#### Directions for this task
Copy out the data below verbatim.

[Records from a data collection]
*-*-*

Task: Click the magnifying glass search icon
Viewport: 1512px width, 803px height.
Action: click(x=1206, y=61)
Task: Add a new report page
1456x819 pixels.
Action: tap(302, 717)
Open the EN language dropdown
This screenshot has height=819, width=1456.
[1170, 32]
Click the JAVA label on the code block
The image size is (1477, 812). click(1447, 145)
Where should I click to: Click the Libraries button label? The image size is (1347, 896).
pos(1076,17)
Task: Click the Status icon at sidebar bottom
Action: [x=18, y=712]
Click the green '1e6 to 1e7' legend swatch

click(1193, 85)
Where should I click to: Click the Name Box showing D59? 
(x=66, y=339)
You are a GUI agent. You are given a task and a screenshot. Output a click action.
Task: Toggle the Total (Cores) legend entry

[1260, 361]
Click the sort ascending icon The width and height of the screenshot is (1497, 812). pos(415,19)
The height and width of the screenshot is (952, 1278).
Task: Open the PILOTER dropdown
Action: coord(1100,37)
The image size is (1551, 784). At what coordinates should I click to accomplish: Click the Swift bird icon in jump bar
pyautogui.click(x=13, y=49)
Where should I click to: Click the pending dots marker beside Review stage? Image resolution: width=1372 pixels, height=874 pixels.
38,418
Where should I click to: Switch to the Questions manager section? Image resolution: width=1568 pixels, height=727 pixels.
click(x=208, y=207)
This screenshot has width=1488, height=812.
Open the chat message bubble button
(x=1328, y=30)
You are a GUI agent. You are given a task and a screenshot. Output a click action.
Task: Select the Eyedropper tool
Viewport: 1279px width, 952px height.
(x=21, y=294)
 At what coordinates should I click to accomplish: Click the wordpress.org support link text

*-*-*

#### Answer space
Task: Click the magnifying glass search icon
Viewport: 1512px width, 803px height.
Action: click(x=1206, y=61)
Task: Add a new report page
1456x819 pixels.
Action: tap(302, 717)
Open the EN language dropdown
This screenshot has height=819, width=1456.
[1170, 32]
Click the JAVA label on the code block
The image size is (1477, 812). click(1447, 145)
Where should I click to: Click the Libraries button label? The image size is (1347, 896).
pos(1076,17)
Task: Click the Status icon at sidebar bottom
Action: [x=18, y=712]
Click the green '1e6 to 1e7' legend swatch

click(1193, 85)
Where should I click to: Click the Name Box showing D59? 
(x=66, y=339)
You are a GUI agent. You are given a task and a screenshot. Output a click action.
Task: Toggle the Total (Cores) legend entry

[1260, 361]
Click the sort ascending icon The width and height of the screenshot is (1497, 812). pos(415,19)
The height and width of the screenshot is (952, 1278).
Task: Open the PILOTER dropdown
Action: coord(1100,37)
The image size is (1551, 784). At what coordinates should I click to accomplish: Click the Swift bird icon in jump bar
pyautogui.click(x=13, y=49)
Where should I click to: Click the pending dots marker beside Review stage? Image resolution: width=1372 pixels, height=874 pixels.
38,418
Where should I click to: Switch to the Questions manager section? Image resolution: width=1568 pixels, height=727 pixels.
click(x=208, y=207)
This screenshot has width=1488, height=812.
Open the chat message bubble button
(x=1328, y=30)
You are a GUI agent. You are given a task and a screenshot. Output a click action.
Task: Select the Eyedropper tool
Viewport: 1279px width, 952px height.
(x=21, y=294)
 At what coordinates should I click to accomplish: Click the wordpress.org support link text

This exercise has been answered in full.